* WORK TASK:
Please report every line in the material below where the word "icon" is found.

==== SUPPLIED DATA ====

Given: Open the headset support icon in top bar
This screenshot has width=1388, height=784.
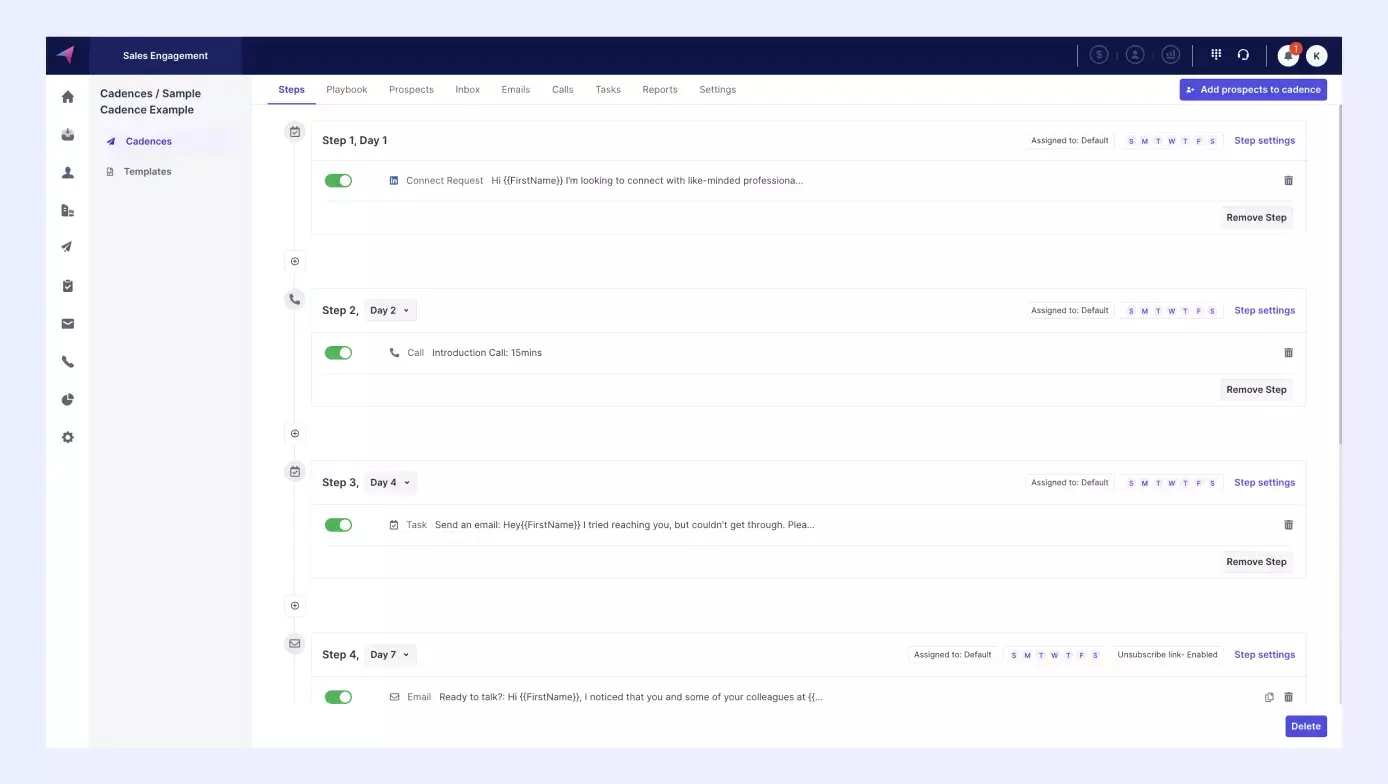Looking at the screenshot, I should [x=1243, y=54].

====
==== SUPPLIED DATA ====

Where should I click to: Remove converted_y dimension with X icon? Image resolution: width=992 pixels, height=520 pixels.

====
==== SUPPLIED DATA ====

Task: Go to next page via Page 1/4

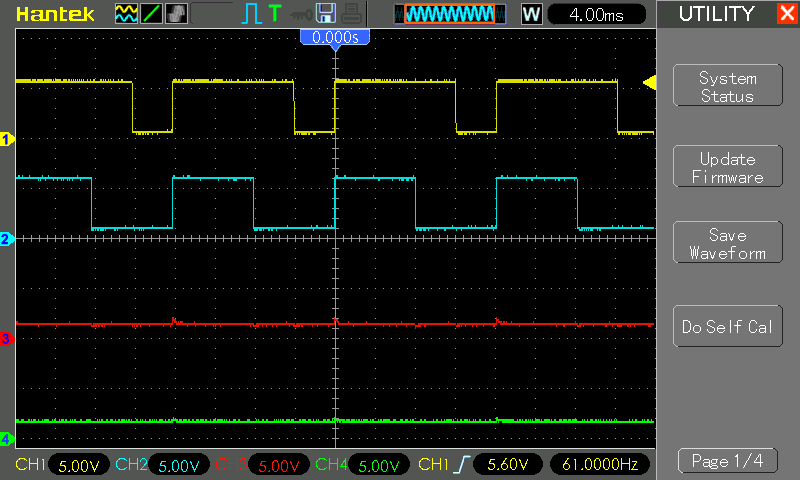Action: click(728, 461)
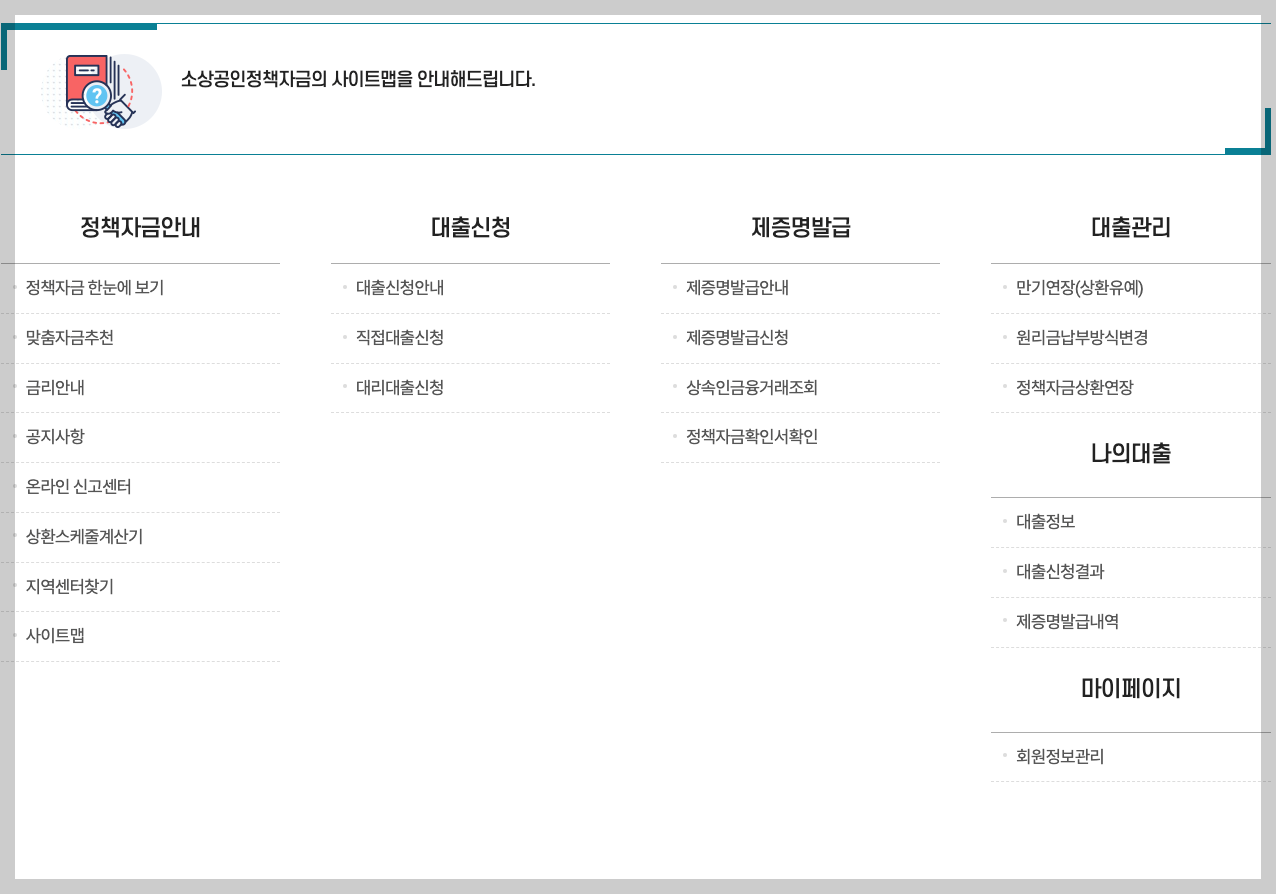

====

* TASK RESPONSE:
Given: Open the headset support icon in top bar
Where should I click to: Remove converted_y dimension with X icon? Image resolution: width=992 pixels, height=520 pixels.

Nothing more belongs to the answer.